Alıştırma Amacı:
"Albino" başlıklı yazıya göre şu soruları yanıtlayın:
(a) Yazının başında hangi tarih yer alıyor?
(b) Yazının sonunda dinlenmesi için hangi şarkı veriliyor?
(c) Duysev, Green Grass'ın Tom Waits yorumuyla ne zaman tanıştığını söylüyor?

··· Verilen Metin

27 Ekim 2010 Çarşamba

Albino


Bütün gece bir elimde bira şişesi, bir elimde sigara, aklımda hayalin oturduk. Etrafta birileri konuştu, durdu. "Uykun mu geldi?" dediler. Hava soğuk, dışarda sele dönüşmek üzere bir yağmur. Ama hava hala yumuşamamış. Soğuk yani. İç titriyor arkadaş. Uyku gelse de, uyumak mümkün değil yani. Ama çifter çifter. Herkes çifter. Ben uykumun geldiğini sandıklarında, sanki seni rüyamda görüyormuşçasına canlı yaşıyordum anıları. Gözümün daldığı yerdeki halı desenini, tutup senin yüzüne tamamlıyordum. Ve elbette, "Hayır, uykum gelmedi. Sadece sizi dinlemekten başka, yapacak daha eğlenceli şeyler buldum. Onları deniyorum." diyemedim. Hayatın akışı çok garip. Tom Waits söylerken fonda, hep sonbahar oluyor mesela. Seni düşünürken de burnuma deniz kokusu geliyor. Geçen bir yerde duymuştum. "İnsanın hayatındaki bütün olumsuzlukları unuttuğu an, orgazmdan sonraki 5-20 dakikadır." Aksini ispatladım. Suç ortağım olmanı dilerdim. Sevgilim.
Dinle_ Tom Waits-Green Grass

8 yorum:

Pepper Furnival dedi ki...

artık oha da diyebilirim ki diyorum oha! iki gundur tom waits'ın tribute albumuyle ılgılı bır yazı yazmayı ve favorılerımı paylasmayı dusunurken okudum yazını. evet tom waits dınlenmelı. green grass bır de agathe&fine yorumuyla dinlenmeli.(fizy dandiği açsaydı link vericektim ama idare et artıkın)

Duysev dedi ki...

Green Grass'ın Tom Waits yorumuyla dün gece tanıştım. Bir sesin bütün çirkinlikleri nasıl egale edebildiğini ben Tom Waits'den öğrendim. Favorilerini paylaşmanı sabırsızlıkla bekliyorum beybi.

Profösör dedi ki...

Yağmur; Hüzün.. Hüzün.. Hüzün.. öyla bir şarkı olmalı ki tutamayalım gözyaşlarımızı hıçkıra hıçkıra ağlayalım.

Duysev dedi ki...

······
··· Gösterilen Veriler

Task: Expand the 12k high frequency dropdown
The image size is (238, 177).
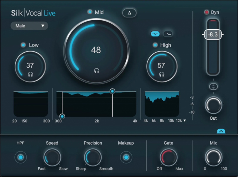Action: (185, 120)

······

Tam Cevap:
(a) 27 Ekim 2010 Çarşamba
(b) Tom Waits - Green Grass
(c) Dün gece